On taxes, many economists recognize Canada has lost its previous business tax advantages relative to the U.S. and some other foreign rivals over the past two decades. The tax burden imposed on new business investment is higher here than in leading competing jurisdictions. In addition, Canada’s high income tax rates on the most productive segments of the work force make it harder to attract and retain top talent. These features of the tax system work against the Carney government’s stated desire to make Canada the best-performing G7 economy and double non-U.S. exports in the next decade.

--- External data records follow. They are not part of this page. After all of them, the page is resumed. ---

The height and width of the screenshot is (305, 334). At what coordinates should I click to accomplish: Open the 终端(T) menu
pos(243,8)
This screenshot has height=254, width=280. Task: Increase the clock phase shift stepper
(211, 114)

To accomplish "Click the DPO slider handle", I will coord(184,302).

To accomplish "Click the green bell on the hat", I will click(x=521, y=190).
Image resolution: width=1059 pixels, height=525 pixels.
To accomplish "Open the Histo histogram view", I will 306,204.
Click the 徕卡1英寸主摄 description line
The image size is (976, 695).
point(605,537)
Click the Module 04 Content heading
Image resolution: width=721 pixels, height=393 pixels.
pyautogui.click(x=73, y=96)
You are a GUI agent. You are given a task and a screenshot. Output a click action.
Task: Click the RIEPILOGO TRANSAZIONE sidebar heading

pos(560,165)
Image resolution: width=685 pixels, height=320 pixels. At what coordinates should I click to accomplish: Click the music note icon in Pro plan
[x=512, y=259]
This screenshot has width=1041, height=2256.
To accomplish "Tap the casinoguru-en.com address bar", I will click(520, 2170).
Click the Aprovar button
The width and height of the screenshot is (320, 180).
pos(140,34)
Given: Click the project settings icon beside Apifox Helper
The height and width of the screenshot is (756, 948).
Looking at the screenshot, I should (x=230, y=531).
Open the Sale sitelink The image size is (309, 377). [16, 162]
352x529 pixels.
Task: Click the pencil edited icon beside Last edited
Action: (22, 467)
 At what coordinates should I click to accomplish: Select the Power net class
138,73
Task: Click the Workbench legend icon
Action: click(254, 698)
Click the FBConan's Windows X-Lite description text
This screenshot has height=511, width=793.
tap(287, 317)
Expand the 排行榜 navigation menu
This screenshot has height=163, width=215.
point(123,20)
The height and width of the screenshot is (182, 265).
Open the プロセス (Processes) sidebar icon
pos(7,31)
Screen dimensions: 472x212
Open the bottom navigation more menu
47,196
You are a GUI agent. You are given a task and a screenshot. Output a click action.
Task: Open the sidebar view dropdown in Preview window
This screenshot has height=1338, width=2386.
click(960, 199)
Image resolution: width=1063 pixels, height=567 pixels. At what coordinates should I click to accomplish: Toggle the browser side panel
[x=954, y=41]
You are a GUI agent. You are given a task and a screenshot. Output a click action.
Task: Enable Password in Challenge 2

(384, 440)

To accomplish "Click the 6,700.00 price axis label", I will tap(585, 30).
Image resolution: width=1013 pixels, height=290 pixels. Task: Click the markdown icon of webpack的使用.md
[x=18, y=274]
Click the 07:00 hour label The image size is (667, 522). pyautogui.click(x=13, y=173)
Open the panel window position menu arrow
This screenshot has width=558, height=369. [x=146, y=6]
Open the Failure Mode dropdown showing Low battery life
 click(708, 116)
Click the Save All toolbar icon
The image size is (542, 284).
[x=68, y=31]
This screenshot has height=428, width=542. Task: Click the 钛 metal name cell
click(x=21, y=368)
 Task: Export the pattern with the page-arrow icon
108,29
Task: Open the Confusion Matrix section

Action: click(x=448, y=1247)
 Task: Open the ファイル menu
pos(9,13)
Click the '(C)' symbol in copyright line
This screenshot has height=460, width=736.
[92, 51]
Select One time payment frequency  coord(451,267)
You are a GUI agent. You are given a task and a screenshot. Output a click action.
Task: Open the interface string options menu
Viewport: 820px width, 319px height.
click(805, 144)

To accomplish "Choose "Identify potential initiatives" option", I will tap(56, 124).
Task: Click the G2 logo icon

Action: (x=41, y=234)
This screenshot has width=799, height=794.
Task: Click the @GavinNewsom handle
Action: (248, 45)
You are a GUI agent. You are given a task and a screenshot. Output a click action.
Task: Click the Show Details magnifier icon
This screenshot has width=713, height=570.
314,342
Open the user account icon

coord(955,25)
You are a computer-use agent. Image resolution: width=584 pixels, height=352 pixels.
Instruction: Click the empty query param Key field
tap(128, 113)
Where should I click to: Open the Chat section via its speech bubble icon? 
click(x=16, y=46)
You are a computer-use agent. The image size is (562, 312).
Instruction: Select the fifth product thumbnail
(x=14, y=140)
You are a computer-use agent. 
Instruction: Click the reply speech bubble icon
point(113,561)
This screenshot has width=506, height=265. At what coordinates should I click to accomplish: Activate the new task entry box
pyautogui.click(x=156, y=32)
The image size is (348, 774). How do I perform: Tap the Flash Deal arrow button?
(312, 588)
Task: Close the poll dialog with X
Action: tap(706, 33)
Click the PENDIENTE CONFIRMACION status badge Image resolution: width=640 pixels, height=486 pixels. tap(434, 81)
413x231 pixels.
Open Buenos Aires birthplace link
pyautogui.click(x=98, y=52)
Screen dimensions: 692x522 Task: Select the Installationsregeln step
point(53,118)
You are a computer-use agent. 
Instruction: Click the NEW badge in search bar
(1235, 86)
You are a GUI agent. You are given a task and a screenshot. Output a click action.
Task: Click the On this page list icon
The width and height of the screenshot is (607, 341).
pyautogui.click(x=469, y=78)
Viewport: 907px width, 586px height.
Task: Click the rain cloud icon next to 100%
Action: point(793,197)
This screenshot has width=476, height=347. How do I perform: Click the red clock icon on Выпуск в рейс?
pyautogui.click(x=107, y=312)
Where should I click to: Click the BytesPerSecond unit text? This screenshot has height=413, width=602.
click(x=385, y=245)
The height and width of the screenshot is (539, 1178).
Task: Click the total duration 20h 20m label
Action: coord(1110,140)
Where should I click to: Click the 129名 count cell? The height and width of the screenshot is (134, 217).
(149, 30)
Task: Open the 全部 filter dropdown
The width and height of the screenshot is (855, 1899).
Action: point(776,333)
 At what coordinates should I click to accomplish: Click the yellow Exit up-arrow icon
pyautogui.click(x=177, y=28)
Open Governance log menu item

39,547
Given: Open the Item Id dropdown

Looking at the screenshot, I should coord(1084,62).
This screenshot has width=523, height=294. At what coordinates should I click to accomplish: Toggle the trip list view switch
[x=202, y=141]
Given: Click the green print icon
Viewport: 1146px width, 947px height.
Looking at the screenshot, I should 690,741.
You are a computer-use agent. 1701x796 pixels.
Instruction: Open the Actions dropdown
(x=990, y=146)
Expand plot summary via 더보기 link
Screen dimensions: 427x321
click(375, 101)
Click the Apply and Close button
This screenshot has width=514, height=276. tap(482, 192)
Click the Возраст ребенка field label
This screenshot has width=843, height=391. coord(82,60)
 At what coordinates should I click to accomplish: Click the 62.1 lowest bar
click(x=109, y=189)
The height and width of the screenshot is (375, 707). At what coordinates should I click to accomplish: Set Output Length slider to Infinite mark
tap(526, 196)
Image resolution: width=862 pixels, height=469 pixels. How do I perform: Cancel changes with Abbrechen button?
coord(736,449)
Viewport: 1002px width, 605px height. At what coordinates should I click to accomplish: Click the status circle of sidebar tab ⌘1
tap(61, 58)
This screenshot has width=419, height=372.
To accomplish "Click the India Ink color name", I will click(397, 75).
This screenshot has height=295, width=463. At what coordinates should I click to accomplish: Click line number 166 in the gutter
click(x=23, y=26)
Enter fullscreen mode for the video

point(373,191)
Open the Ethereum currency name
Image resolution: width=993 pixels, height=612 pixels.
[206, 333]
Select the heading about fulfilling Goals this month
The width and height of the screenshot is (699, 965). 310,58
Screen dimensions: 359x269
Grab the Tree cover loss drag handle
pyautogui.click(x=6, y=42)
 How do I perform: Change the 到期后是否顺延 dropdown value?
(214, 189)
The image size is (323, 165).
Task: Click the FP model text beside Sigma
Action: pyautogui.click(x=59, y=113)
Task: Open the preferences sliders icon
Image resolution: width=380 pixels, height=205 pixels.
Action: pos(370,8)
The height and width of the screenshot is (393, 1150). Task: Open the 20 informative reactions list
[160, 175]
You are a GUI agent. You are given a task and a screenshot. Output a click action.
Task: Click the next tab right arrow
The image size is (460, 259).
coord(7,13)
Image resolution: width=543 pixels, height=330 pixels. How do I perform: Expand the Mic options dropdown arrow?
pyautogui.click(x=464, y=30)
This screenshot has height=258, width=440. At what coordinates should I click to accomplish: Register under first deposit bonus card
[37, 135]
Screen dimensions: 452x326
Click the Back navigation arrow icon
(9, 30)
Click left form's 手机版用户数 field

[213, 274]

Equally important is coming to grips with the transportation and other supply chain weaknesses that needlessly increase shipping costs for Canadian businesses, hurt our global reputation as a reliable supplier, and stand in the way of the government’s trade diversification agenda. To take one example, according to a recent World Bank report, three of Canada’s four busiest ports rank in the bottom quartile globally on measures of efficiency. A similar concern was voiced by the National Supply Chain Task Force in its 2022 report, highlighting the economic damage done by frequent work stoppages and labour relations instability along the Canadian supply chain. More recently, Saskatchewan-based potash giant Nutrien’s decision to choose a U.S. location for a new billion-dollar export terminal also speaks poorly of Canada’s supply chain brand.
Tackling these issues may be less appealing than visiting foreign leaders to discuss how to expand trade. But the Carney government’s trade diversification goals will be impossible to meet without a parallel commitment to overhaul domestic policies that undermine Canada’s competitiveness.